Extracted records:
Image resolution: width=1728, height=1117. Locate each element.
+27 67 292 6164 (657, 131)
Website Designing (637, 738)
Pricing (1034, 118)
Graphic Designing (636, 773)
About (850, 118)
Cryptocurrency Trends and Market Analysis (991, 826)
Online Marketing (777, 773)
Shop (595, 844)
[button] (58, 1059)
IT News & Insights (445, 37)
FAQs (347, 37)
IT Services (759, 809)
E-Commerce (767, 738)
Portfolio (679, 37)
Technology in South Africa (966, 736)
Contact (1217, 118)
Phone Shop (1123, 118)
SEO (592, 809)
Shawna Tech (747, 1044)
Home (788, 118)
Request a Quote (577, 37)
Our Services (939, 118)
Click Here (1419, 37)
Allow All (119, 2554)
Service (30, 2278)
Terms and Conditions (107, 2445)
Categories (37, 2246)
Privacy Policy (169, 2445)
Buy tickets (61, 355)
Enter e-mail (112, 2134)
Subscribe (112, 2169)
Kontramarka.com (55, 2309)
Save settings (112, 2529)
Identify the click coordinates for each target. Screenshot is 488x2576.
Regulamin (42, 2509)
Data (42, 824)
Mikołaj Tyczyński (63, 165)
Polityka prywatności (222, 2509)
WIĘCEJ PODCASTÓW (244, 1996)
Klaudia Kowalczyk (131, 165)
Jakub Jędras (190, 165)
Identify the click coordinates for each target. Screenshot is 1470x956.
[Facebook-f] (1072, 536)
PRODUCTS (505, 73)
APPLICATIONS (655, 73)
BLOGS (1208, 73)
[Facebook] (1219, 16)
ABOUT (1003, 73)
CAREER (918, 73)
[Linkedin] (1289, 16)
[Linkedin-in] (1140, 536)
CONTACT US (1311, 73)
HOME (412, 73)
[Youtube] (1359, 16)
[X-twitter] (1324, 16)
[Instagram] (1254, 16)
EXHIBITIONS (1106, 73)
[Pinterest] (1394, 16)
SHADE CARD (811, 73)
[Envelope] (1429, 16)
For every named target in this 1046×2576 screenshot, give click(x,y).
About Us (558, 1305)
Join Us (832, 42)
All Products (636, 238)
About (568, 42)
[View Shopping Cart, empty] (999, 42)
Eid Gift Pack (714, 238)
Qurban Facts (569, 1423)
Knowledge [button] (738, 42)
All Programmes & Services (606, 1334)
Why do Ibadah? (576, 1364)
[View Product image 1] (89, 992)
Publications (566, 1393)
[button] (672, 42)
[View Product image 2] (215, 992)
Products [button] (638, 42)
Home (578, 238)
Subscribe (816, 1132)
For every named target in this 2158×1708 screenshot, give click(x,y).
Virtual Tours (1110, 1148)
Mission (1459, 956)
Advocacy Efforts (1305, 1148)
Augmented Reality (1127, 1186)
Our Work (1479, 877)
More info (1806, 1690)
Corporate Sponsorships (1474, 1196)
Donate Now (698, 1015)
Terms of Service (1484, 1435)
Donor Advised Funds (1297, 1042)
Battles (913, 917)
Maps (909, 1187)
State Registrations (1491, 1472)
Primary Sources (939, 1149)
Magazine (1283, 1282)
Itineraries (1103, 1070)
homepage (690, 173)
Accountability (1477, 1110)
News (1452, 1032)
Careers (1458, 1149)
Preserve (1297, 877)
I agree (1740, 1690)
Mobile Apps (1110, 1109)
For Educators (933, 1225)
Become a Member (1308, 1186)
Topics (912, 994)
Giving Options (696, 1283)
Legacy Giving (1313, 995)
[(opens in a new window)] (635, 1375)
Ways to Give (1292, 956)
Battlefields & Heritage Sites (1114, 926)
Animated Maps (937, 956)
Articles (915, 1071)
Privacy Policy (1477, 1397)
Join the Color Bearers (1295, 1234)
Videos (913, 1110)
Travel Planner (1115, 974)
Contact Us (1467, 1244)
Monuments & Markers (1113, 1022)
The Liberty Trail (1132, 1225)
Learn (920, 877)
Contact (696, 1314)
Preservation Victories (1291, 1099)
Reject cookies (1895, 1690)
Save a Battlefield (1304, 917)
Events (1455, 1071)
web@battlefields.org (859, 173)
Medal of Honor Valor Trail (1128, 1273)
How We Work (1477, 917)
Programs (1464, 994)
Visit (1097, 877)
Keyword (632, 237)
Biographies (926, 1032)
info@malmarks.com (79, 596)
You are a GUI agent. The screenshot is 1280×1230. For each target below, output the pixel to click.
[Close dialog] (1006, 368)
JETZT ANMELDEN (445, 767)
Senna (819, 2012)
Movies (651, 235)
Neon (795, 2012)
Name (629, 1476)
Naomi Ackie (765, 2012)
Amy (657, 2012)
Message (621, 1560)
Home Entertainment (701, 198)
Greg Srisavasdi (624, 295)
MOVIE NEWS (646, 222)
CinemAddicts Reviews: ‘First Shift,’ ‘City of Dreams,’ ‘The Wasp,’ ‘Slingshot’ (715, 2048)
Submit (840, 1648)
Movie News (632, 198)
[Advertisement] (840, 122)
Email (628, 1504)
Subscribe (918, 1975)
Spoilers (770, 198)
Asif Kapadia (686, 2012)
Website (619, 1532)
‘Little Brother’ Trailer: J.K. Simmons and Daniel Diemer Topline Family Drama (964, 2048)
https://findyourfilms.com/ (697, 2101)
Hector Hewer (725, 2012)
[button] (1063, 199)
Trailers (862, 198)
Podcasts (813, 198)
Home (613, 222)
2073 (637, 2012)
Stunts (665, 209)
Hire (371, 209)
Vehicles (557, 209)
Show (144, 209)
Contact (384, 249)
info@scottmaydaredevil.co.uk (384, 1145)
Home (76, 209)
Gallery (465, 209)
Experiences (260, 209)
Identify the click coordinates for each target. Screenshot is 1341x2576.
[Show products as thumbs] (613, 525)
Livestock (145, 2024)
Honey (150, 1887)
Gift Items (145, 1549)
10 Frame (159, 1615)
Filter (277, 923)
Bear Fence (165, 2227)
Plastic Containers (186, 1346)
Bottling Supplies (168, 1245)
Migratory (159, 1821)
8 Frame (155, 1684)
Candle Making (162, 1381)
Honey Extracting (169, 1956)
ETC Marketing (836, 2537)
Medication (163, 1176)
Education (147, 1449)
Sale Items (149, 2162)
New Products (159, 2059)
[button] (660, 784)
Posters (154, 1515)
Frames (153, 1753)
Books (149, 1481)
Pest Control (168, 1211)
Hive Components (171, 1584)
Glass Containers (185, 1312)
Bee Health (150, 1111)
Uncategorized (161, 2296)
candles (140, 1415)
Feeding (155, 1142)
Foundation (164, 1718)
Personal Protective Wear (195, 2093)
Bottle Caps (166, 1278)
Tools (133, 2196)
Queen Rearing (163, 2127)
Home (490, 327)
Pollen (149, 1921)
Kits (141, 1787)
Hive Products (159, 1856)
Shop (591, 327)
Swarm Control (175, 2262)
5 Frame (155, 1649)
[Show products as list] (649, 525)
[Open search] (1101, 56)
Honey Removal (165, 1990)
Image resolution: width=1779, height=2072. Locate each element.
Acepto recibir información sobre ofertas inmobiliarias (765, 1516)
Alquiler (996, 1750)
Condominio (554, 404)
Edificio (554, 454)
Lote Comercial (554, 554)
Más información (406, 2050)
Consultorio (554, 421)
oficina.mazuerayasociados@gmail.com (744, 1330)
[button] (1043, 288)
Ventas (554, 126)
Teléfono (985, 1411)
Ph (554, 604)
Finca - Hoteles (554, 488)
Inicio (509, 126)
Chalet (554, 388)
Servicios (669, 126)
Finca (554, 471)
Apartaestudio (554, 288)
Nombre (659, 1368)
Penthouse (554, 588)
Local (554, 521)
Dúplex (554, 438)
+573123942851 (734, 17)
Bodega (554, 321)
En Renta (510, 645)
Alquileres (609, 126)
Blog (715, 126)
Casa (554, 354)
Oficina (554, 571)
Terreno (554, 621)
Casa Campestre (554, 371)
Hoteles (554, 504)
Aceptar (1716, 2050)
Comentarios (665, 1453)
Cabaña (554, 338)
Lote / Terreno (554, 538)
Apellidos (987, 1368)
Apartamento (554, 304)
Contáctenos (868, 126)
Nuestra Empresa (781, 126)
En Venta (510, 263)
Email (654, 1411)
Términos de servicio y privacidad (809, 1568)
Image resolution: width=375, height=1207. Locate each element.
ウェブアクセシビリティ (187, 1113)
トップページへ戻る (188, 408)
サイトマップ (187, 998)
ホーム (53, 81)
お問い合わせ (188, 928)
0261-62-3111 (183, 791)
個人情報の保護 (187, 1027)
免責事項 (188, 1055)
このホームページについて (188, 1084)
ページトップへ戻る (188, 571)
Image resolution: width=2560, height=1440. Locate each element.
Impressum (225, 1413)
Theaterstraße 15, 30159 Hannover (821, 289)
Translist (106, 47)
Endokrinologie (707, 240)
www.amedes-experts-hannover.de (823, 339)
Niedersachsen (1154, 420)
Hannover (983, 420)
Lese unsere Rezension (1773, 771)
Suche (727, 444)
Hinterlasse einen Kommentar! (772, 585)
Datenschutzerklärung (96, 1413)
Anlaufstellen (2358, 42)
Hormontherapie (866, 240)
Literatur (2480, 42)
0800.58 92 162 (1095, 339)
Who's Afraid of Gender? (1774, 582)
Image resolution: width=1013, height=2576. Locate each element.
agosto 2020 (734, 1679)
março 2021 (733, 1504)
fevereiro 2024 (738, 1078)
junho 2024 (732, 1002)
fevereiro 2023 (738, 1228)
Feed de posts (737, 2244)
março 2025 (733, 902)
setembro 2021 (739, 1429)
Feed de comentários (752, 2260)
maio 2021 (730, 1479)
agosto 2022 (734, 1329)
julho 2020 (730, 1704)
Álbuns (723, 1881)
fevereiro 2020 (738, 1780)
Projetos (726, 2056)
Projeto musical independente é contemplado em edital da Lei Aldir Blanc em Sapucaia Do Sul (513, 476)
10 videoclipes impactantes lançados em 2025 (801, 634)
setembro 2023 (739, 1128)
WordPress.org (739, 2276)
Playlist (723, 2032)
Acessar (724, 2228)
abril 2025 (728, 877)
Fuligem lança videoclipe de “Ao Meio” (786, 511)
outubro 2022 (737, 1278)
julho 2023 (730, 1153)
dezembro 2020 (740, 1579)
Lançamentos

What this task involves: Every line above with the string "información" in it needs to be copied.

Answer box:
Acepto recibir información sobre ofertas inmobiliarias (765, 1516)
Más información (406, 2050)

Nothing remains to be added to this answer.